A unique format that is useful for internal processing (FCC).

The reader should be familiar with [UAX15] and with Unicode normalization and canonical equivalence in general.

Status

This document is a Unicode Technical Note. It is supplied purely for informational purposes and publication does not imply any endorsement by the Unicode Consortium. For general information on Unicode Technical Notes, see http://www.unicode.org/notes.

Introduction
Canonical Closure
FCD Condition and Test
1. FCD Test
FCC Form
Enumerating Equivalent Strings
Sample Implementation
References
Modifications

1 Introduction

As described in [UAX15], multiple Unicode strings can be canonically equivalent. Such strings are not distinguishable by a user and therefore the standard requires them to be treated the same (see Conformance Requirement C9 of Unicode 3.0 [C9]). This means that canonically equivalent strings should normally be displayed identically, sort identically, be case-mapped equivalently, and so on.

It is sometimes necessary to normalize a string before processing in order to fulfill this requirement. Such additional normalization decreases performance.

For most strings it is possible to avoid or minimize an additional normalization step by preparing the supporting data appropriately. This document describes conditions that such strings must meet, including a test algorithm, and describes how to modify the supporting data accordingly. It also reintroduces a variation of the NFC normalization form that transforms strings into a unique, compact form that always fulfills these conditions.

While normalization is very fast, for time-critical processes the cost of simply traversing the text an extra time (or for allocating extra buffers) can be too expensive.
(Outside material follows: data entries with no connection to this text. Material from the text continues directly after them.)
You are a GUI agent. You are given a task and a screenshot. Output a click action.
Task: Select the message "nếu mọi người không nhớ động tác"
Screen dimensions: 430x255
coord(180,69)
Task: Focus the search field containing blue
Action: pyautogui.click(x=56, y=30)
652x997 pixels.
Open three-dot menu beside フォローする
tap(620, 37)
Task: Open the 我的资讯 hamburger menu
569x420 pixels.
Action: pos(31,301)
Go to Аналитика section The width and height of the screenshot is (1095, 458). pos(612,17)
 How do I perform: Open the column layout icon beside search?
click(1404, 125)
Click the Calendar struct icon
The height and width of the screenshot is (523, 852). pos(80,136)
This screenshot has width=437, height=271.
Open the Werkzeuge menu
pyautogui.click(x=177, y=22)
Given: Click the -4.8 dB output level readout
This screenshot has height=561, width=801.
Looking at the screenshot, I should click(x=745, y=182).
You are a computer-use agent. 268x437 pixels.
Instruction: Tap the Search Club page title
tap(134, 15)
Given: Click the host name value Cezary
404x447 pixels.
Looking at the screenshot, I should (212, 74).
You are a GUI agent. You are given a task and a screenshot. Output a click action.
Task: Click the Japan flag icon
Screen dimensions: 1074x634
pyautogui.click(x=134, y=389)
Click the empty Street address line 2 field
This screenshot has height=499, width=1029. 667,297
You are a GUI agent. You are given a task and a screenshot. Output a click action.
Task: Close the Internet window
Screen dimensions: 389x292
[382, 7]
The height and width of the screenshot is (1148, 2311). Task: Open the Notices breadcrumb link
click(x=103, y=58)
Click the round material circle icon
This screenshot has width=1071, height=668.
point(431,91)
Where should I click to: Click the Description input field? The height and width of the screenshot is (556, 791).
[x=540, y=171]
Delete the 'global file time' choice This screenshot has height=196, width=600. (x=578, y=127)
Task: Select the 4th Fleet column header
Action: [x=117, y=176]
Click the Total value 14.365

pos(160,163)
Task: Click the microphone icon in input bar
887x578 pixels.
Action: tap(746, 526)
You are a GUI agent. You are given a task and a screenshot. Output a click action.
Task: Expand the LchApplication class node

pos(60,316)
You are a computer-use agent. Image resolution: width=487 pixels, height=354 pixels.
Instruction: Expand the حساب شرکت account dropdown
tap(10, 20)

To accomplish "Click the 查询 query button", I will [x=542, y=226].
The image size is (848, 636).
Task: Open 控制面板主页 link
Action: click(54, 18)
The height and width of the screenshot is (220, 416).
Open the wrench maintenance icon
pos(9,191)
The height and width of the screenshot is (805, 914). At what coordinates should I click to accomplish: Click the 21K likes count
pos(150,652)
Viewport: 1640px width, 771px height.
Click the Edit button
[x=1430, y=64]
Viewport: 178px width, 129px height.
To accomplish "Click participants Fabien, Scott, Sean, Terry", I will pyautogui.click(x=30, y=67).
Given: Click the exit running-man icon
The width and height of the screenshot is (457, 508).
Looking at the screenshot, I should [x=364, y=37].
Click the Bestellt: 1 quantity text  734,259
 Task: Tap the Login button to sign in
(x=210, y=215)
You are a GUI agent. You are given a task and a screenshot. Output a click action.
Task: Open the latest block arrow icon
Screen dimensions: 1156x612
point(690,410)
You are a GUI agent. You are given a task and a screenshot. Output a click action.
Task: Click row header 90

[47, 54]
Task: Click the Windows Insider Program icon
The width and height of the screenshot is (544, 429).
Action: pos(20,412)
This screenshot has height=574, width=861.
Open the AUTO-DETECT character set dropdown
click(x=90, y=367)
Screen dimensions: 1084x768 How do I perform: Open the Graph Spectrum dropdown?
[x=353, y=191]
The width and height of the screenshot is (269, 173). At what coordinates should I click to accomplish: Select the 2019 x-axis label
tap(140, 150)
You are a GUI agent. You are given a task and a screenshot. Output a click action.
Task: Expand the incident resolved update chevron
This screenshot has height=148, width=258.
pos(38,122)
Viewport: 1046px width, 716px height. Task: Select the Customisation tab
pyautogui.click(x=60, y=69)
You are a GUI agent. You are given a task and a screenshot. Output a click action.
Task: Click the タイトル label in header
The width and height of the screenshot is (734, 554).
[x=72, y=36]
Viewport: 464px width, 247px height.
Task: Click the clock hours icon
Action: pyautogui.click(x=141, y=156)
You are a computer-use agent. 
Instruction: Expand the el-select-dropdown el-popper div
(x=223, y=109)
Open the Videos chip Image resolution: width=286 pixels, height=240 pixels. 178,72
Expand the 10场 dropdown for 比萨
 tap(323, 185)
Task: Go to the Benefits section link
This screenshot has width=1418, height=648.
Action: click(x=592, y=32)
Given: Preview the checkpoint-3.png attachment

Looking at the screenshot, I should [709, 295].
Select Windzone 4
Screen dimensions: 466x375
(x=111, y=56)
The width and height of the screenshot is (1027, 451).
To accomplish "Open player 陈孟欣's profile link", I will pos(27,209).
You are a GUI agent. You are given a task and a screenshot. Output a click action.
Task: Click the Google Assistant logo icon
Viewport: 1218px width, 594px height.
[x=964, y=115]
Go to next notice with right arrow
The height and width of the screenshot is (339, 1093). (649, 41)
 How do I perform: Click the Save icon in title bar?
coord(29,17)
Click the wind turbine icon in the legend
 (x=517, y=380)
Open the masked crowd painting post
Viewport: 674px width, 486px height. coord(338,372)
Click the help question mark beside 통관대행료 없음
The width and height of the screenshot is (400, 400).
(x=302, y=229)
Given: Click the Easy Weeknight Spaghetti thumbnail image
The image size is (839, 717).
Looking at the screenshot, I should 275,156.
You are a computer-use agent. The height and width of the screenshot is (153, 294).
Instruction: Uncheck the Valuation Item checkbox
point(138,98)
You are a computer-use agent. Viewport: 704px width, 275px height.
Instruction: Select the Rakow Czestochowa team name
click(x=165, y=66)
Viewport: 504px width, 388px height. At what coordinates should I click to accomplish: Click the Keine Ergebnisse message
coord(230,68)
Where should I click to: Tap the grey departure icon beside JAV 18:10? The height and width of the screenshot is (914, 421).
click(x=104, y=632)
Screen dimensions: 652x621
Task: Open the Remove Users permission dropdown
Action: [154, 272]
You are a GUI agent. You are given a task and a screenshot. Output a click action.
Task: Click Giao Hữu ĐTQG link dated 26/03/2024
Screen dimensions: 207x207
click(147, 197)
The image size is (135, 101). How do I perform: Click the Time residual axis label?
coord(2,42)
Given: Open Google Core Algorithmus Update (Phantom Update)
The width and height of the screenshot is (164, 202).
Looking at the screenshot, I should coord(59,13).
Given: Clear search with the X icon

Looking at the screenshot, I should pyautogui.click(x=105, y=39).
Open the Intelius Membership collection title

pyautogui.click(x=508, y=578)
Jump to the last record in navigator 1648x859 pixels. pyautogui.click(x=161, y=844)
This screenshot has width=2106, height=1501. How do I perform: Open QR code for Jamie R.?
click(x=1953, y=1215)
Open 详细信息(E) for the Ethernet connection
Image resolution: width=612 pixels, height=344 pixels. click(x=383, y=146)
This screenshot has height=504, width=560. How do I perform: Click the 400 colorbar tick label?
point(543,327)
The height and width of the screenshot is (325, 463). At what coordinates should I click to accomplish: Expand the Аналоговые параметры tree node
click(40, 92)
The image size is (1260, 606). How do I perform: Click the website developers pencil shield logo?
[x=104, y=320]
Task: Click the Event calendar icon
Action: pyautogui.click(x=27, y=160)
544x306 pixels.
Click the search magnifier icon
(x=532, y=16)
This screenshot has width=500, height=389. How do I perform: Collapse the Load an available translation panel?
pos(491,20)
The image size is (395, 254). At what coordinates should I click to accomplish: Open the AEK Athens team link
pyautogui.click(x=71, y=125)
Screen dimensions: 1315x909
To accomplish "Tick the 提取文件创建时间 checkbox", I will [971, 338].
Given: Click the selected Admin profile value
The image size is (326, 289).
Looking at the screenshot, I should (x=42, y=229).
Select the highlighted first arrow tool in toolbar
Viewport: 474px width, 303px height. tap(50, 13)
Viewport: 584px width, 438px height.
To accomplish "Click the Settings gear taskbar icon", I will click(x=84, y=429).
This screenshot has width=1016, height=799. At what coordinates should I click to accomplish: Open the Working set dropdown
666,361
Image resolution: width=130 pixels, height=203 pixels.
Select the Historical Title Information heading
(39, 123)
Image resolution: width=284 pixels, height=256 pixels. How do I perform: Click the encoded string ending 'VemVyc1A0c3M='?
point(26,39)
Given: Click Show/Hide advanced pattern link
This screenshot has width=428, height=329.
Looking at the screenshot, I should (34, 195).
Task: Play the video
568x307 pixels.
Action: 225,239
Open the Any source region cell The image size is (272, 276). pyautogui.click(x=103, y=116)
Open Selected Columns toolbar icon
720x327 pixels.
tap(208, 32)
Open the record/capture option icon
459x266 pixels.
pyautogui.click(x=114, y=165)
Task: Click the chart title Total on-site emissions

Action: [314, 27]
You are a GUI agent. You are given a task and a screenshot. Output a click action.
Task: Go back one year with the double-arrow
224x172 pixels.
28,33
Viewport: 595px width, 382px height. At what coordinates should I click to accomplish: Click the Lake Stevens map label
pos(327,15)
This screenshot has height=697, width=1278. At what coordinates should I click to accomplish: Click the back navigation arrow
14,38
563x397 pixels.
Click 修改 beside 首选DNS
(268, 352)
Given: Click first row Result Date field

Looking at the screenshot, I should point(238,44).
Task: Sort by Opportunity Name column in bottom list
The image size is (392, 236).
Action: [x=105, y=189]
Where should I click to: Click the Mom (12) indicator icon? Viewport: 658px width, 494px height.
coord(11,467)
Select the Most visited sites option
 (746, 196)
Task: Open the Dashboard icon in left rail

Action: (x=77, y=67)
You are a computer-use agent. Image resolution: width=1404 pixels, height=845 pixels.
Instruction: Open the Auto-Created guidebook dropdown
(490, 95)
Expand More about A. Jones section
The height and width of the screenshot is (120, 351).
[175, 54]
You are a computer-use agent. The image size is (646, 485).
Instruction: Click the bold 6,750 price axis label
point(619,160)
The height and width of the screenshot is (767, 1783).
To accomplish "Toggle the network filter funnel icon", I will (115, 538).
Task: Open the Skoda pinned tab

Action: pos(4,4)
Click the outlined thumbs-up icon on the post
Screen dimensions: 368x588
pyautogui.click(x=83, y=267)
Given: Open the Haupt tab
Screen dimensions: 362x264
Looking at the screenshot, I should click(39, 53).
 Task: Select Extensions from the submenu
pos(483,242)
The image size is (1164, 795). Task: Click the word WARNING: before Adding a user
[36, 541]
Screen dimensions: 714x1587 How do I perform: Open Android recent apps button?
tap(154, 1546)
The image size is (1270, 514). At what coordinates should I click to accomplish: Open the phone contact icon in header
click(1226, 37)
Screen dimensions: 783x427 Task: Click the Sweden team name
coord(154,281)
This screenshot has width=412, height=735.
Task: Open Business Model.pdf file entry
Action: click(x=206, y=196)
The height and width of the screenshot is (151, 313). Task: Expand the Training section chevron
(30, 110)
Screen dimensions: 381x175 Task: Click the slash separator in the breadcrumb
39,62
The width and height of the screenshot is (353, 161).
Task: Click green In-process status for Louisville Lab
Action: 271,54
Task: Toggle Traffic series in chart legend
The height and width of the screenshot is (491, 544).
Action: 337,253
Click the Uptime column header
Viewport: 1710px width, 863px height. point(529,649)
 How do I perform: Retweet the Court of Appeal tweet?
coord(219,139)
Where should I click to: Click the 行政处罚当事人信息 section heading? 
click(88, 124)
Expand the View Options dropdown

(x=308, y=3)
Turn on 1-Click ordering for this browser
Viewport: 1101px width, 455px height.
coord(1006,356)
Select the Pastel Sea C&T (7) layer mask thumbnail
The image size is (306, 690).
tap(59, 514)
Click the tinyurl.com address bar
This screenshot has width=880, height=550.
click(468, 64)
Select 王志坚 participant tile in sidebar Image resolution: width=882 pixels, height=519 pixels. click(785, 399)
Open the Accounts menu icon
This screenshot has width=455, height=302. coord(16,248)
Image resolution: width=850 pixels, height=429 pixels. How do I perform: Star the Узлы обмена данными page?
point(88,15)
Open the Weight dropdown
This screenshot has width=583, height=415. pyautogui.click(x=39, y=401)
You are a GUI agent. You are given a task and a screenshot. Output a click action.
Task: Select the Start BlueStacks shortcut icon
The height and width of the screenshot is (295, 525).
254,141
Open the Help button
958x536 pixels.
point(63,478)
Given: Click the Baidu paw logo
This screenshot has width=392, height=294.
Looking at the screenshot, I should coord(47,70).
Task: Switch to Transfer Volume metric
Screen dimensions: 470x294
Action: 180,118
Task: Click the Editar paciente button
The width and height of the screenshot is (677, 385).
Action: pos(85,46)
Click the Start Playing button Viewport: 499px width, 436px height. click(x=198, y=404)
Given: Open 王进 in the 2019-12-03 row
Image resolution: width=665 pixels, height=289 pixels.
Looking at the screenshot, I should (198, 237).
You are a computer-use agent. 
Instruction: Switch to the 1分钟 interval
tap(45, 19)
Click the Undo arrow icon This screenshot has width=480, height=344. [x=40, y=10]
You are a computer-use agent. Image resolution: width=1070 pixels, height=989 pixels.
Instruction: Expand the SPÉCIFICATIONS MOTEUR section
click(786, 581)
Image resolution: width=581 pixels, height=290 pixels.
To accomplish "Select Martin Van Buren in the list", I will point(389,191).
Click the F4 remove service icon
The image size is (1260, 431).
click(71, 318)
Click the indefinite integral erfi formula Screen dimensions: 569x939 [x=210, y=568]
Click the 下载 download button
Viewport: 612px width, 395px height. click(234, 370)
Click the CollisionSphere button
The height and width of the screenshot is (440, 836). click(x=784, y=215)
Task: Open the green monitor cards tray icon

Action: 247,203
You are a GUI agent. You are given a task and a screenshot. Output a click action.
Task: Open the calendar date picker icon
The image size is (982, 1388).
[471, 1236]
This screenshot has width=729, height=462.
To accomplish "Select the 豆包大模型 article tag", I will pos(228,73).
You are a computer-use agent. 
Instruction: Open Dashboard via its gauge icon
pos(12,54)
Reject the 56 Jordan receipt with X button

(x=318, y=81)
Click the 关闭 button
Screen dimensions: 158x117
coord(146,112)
This Technical Note collects concepts and definitions from earlier documents as referenced.

2 Canonical Closure

Unicode text processing is primarily done based on per-code point data. At the same time, many processes are specified for text in NFD. This is done to simplify the specification of a process including the requirement to produce equivalent results for equivalent strings. Any conformant implementation must yield equivalent results even if it does not normalize its input.

For example, the Unicode Collation Algorithm [UCA] assigns collation weights to code points (and sometimes to sequences of code points). An implementation must map canonically equivalent strings to the same sequences of collation weights.

Decomposition to NFD is not necessary for many strings if an implementation has “precomposed data” for precomposed characters. That is, the implementation data maps each code point to the same sequence of collation weights as it does for the canonical decomposition of that code point. Such data is called “canonically closed”, and the process of building such data from the original table is called “canonical closure”.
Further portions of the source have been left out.